Fowlea schnurrenbergeri
- Conservation status: Least Concern (IUCN 3.1)

Scientific classification
- Kingdom: Animalia
- Phylum: Chordata
- Class: Reptilia
- Order: Squamata
- Suborder: Serpentes
- Family: Colubridae
- Genus: Fowlea
- Species: F. schnurrenbergeri
- Binomial name: Fowlea schnurrenbergeri (Kramer, 1977)

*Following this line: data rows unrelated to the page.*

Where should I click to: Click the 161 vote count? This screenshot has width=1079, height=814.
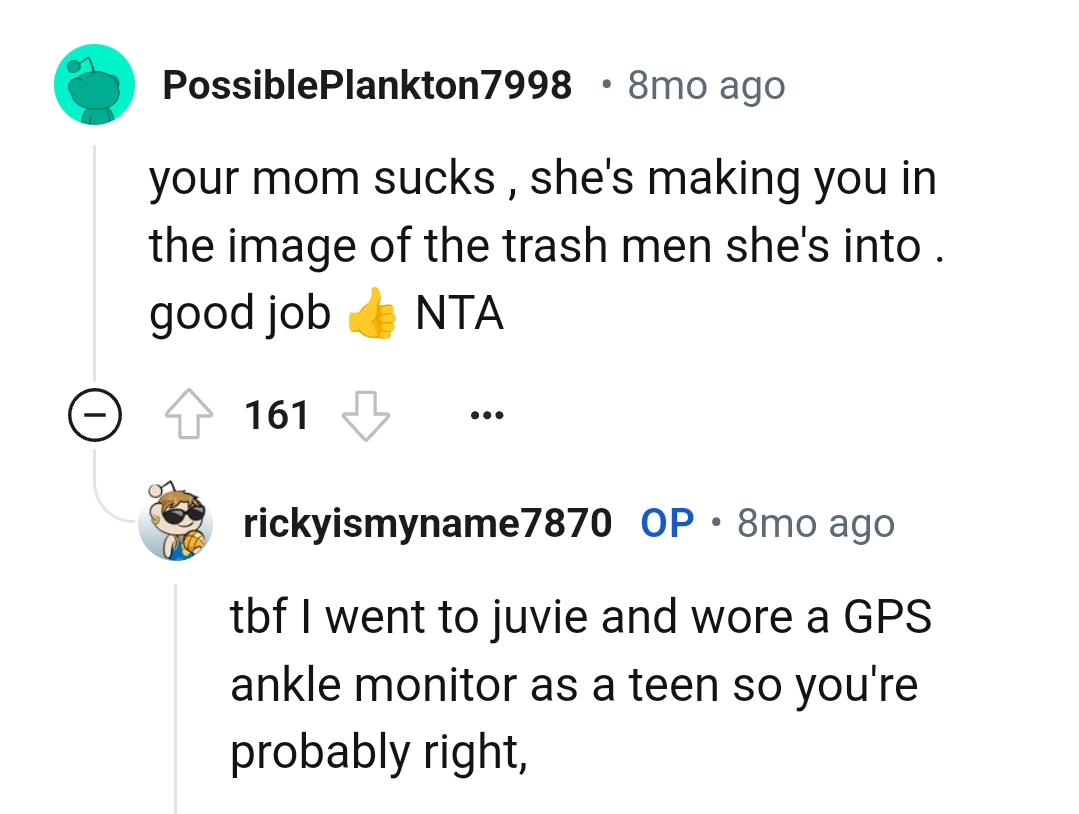coord(278,414)
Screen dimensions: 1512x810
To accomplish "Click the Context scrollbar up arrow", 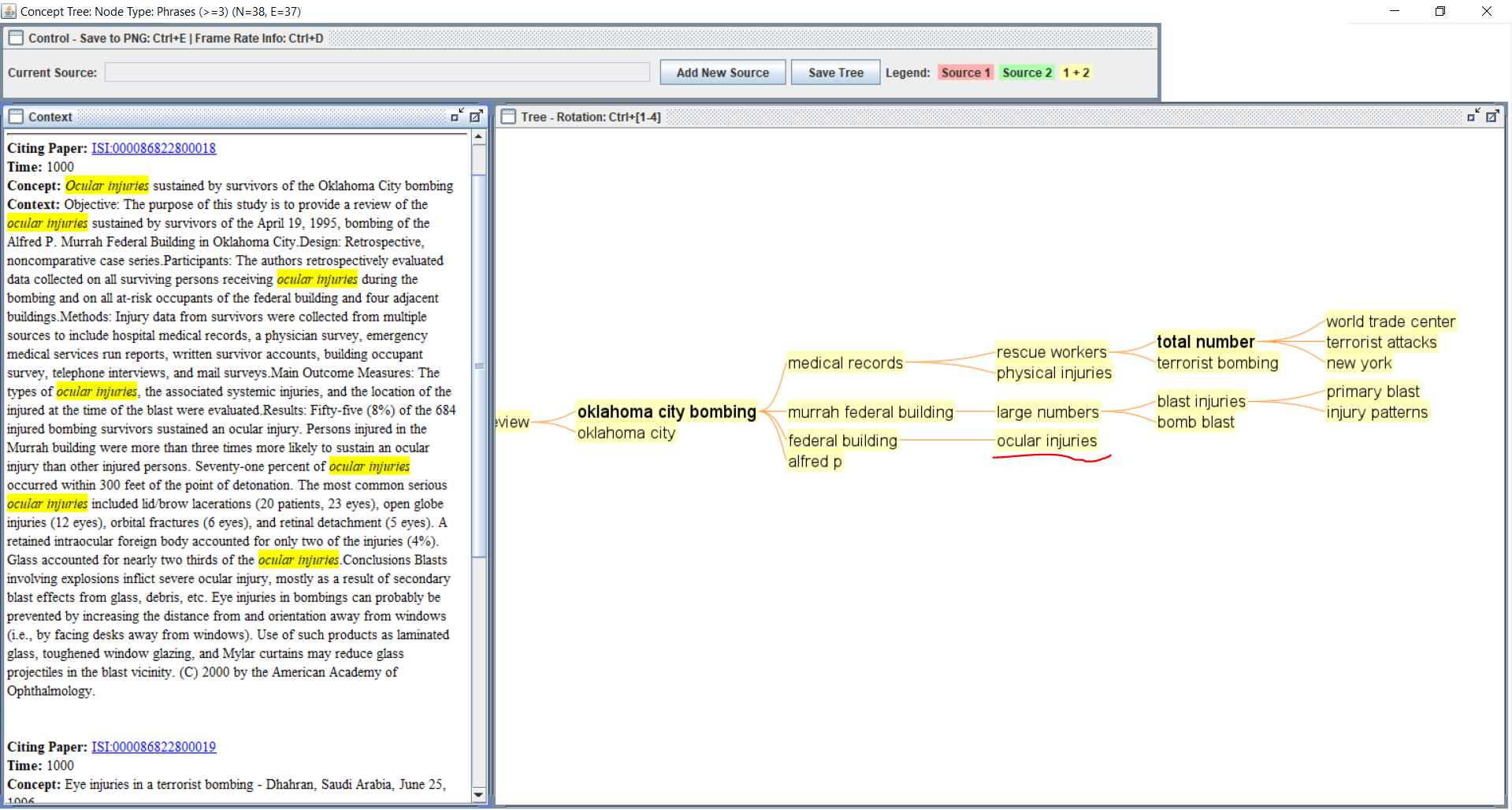I will [x=478, y=137].
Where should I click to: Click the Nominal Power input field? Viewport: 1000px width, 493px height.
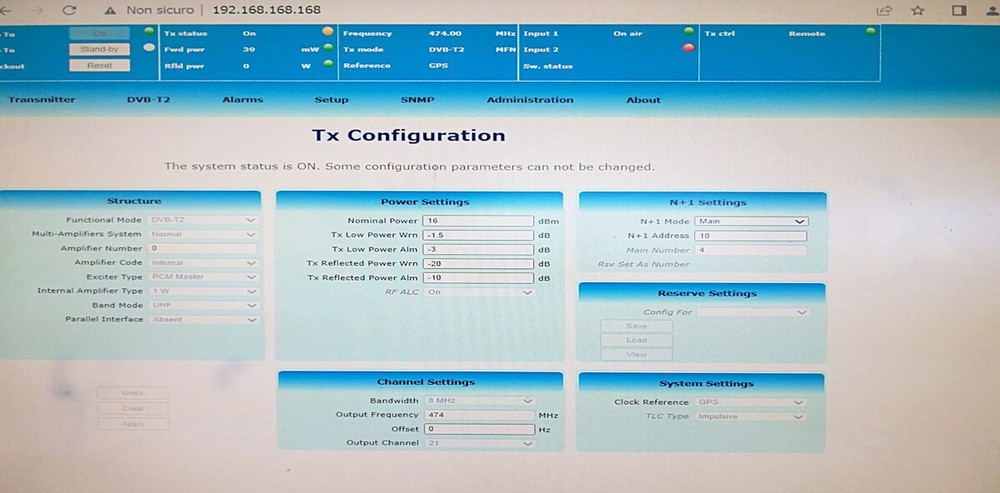pyautogui.click(x=478, y=221)
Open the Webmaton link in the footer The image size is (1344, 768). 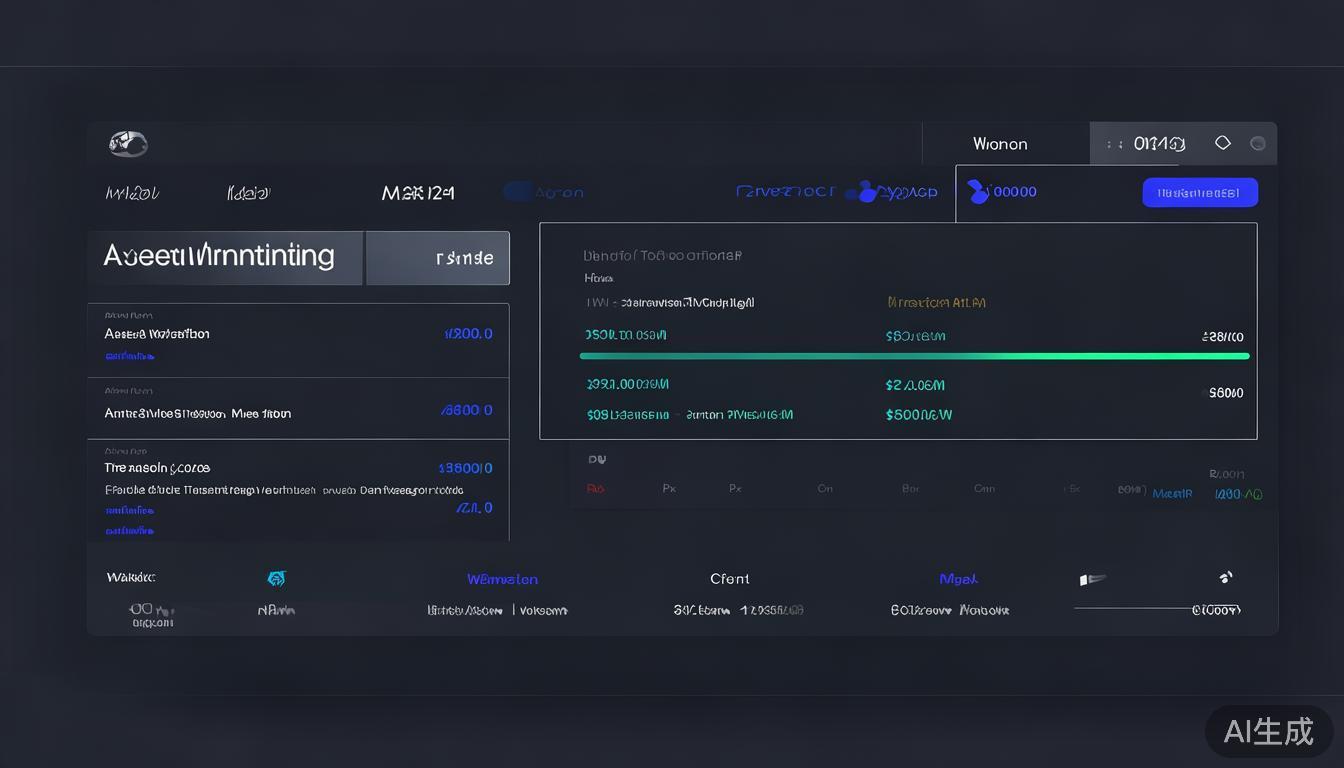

= Fowlea schnurrenbergeri =

- Genus: Fowlea
- Species: schnurrenbergeri
- Authority: (Kramer, 1977)
- Conservation status: LC

Species of snake

Fowlea schnurrenbergeri or Xenochrophis schnurrenbergeri (Bar-necked keelback, Kramer's keelback) is a species of Non venomous snake in the family Colubridae. It is found in Nepal, Pakistan, India and Bangladesh.

== Description ==

Bar-necked Keelback is a species which is very close to Checkered Keelback in external morphology. Unlike Checkered Keelback (F. piscator) it is narrowly distributed and found around Himalayan regions also in South Bengal and Odisha. Can be identified by checking 1) Checks on dorsal surface and 2) Cross-bar on neck which is replaced by inverted V in its closest species Checkered Keelback (F. piscator).

Dorsal body-

Body stout with keeled scales on top and smoother on side rows. Dorsal color olive brown with 6 rows of boxes or bars which gradually become faint of posterior body. These bars start from nape in the form of connected or disconnected straight bar.

Ventral body-

Belly usually yellowish-white or white with black edge on the side of each ventral scale. Subcaudal scales paired in a zig-zag manner, their color is similar to ventral scales but sometimes can be darker than ventrals.

Head-

Head triangular with smooth and shiny scales; broader than neck. Color olive brown with two black subocular streaks; anterior below and posterior reaches to last few supralabials. Eyes have rounded pupil.

Tail-

Tail also covered with highly keeled scales. Normal as typical range and ends with pointed tip. Color almost same like rest of the dorsal body but usually without any dark markings.

== Diagnostic Keys ==
Head:

Intranasals distinctly narrowed anteriorly; supralabial 9-10; usually 4th & 5th in contact with eyes; preocular 1; single well defined loreal; postocular 2-3; sometimes a single subocular; temporal 2+2 or 2+3.

Dorsal:

Keeled scales in 19:19:17 rows.

Ventral:

132-139 (Male), 141-152 (Female); anal divided.

Sub Caudal:

71-80 (Male), 61-70 (Female); paired.

Preocular: 1; Postocular: 2-3; Supralabials: 9-10 (4th and 5th touches eye); Infralabials: 8-10; Anterior temporals: 2; Posterior temporals: 2-3; Dorsal scale row formula: 19:19:17. Ventrals: 136-147; Subcaudals: 64-79 (paired). Dorsum olive brown with 5-6 rows of black box like pattern. A straight dark crossbar present on nape. Venter white.

== Habitat ==
Fowlea schnurrenbergeri is much more aquatic in its habit than X. piscator and are found from within or near water hyacinth. The live Fowlea schnurrenbergeri is rather timid. Found in fresh waterbodies of low to moderate elevations of Indian subcontinent. Hides in aquatic vegetation. Xenochrophis schnurrenbergeri mostly found amongst aquatic vegetation.

== Behavior ==
Bar-necked Keelback is a species capable in showing activity anytime. However prone activity is seen during early morning and evening. Its affinity towards aquatic environment is more than X. piscator. Behavior alert, comparatively timid than its sister species Checkered keelback (X. piscatos) and usually try to escape. To show alertness and aggression it inflates much of fore body to show false hood. On threatening always try to escape first by creeping in jumpy manner.

== Distribution ==
Found in patched form in states of Assam, Bihar, Odisha, Uttar Pradesh, West Bengal. Probably found in Sikkim and Uttrakhand also. Outside India it is found in parts of Bangladesh, Southern Pakistan (Vogel & David 2012) and also reported from Northeastern Punjab, Pakistan (Basri et al., 2024) and Nepal.